Многие исследователи как бы и имеют в виду, что перед ними произведение для театра; как бы даже отчасти и исходят из этого (затрагивают сценические подробности). И все-таки в целом создается впечатление, что сценическое в тексте понимается не как его собственное качество и специфика, а как внешнее к тексту приложение. Текст осознается как самодостаточно литературный, а не сценический; спектакль понимается не как воплощение сценического текста, а как инсценировка литературного, – то есть в исключительно филологическом плане[110].

Нагляднее всего это видно как раз в отношении к пушкинским ремаркам. Будучи полноправной частью текста, притом такой, в которой он наиболее явственным образом проявляет свою предназначенность для сцены, ремарки тем не менее рассматриваются, во-первых, как текст все же чисто литературный, а во-вторых – как бы второго ряда, с оттенком факультативности: некий «художественный» комментарий к «основному» тексту, дополняющий обязательное (литературное) – желательным (сценическим), «выражение» – «изображением» (вроде иллюстрации) – и запросто подлежащий чисто литературному же анализу.
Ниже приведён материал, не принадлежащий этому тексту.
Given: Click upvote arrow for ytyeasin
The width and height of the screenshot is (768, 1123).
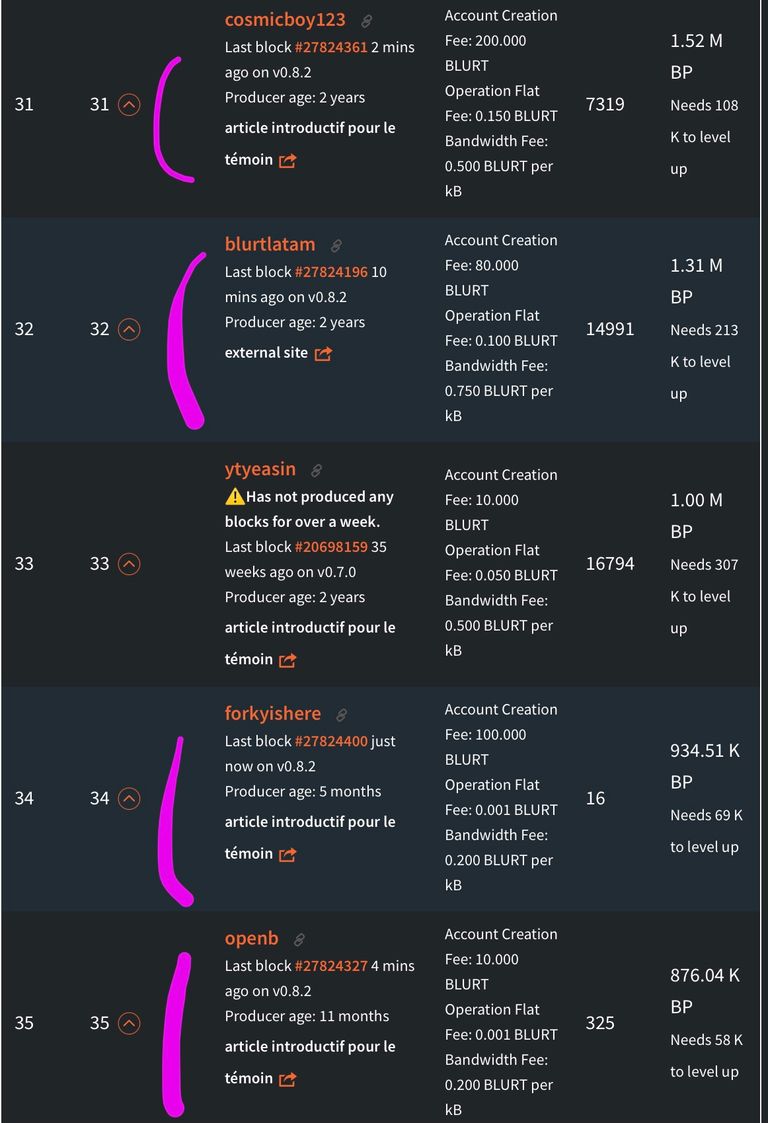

Отсюда и столь важное для теоретического обоснования новой версии чисто словесническое деление ремарок Пушкина на «лаконичные» и «развернутые». Такой подход, может, и в самом деле годится порой для анализа текста прозаического или поэтического, – но никак не для театрального. Слово в литературе – в первую очередь сообщение, слово на театре – событие; ремарка у Пушкина – событие по преимуществу. «Лаконичными» или «развернутыми» могут быть сообщение о событии, фраза, характеризующая поведение, – но не ремарка; ибо не может быть лаконичного события или развернутого поведения; короче говоря, ремарки у Пушкина различествуют не литературными своими характеристиками, а сценическими функциями. Сценическая же функция ремарки определяется не только характером конкретного указания, даваемого ею, то есть не только «малым контекстом», – но и местом указываемого ею действия в общем целом драмы, в ее фабуле и сюжете, в ее коллизии и структуре, в ее большом контексте.
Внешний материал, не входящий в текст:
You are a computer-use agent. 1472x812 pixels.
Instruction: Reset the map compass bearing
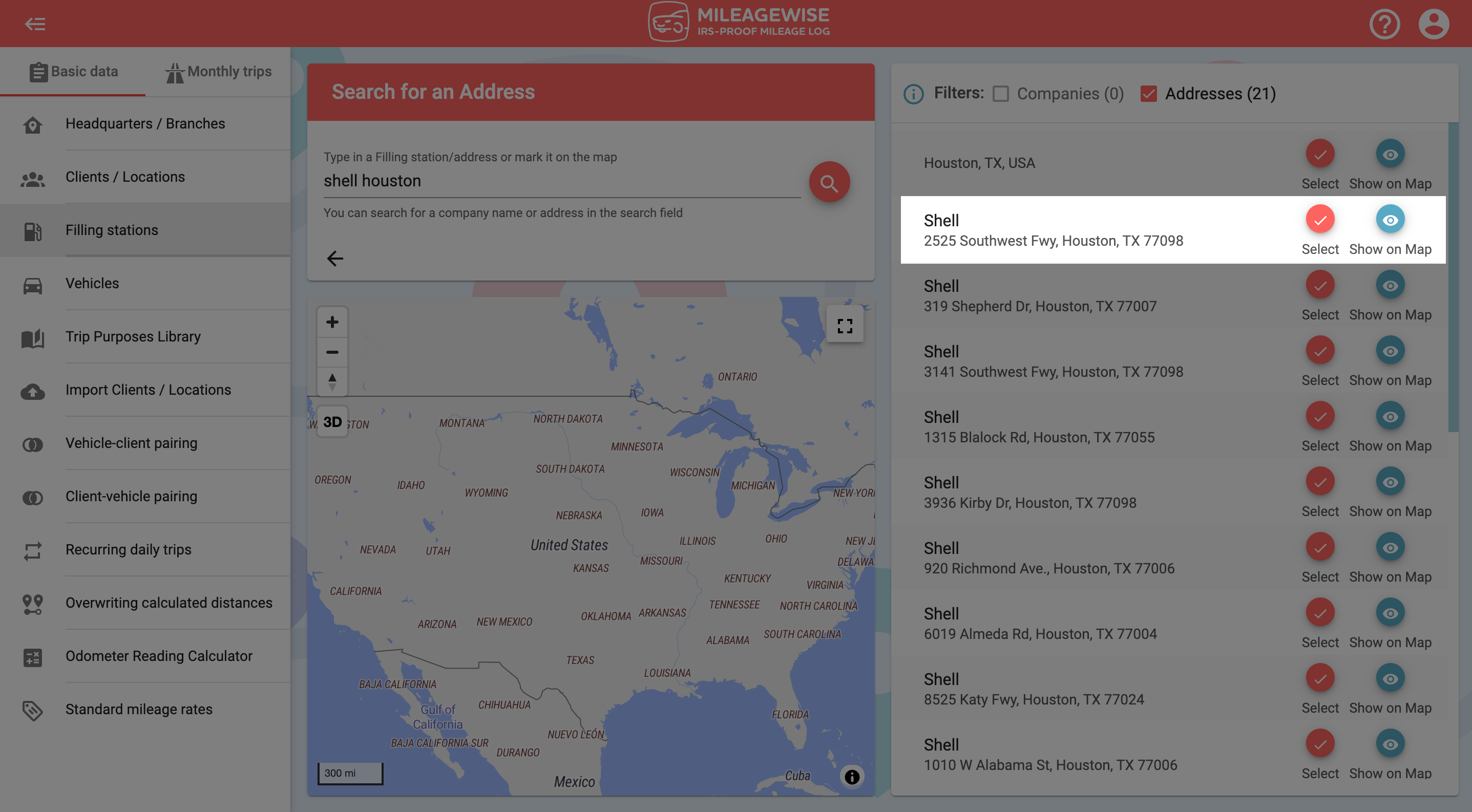pos(332,381)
Само собой, вопрос о лаконизме, развернутости или, тем более, «избыточности» вообще не стоит в применении к таким, скажем, ремаркам, как «Иван подает ему шлем», «Стучат в дверь», «Всыпает деньги», «Смотрит в окно», «Входит монах», и пр., – но вот другой случай: «Выходят. Лаура останавливает Дон Карлоса» («Ты, бешеный! останься у меня»). Зачем и что означает вторая фраза ремарки? Не мог, что ли, лаконичный Пушкин написать: «Лаура (Карлосу). Ты, бешеный!..» и проч.? – ведь и так ясно: словами Лаура Дон Карлоса останавливает.
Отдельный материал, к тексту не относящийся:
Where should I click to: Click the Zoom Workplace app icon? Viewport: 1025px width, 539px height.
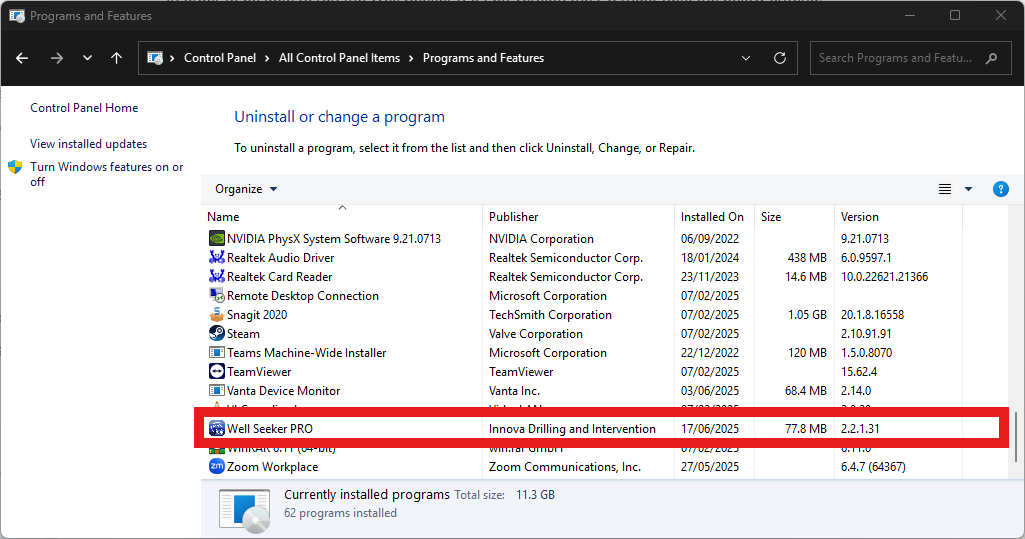coord(216,466)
Нет, не мог. Ему необходимо дать понять исполнителю, что Лаура не ограничивается словами: она либо ударяет «бешеного», который ей «понравился», по руке или плечу, либо хватает за плечо или за руку, обнимает, в спину тычет, – вариантов много, они зависят от трактовки характера Лауры, от общего колорита и стилистического рисунка сцены и т. д.; Пушкину необходимо – в сгущающейся эротической атмосфере сцены, которая закончится убийством и постелью, – соприкосновение тел. Про то и ремарка.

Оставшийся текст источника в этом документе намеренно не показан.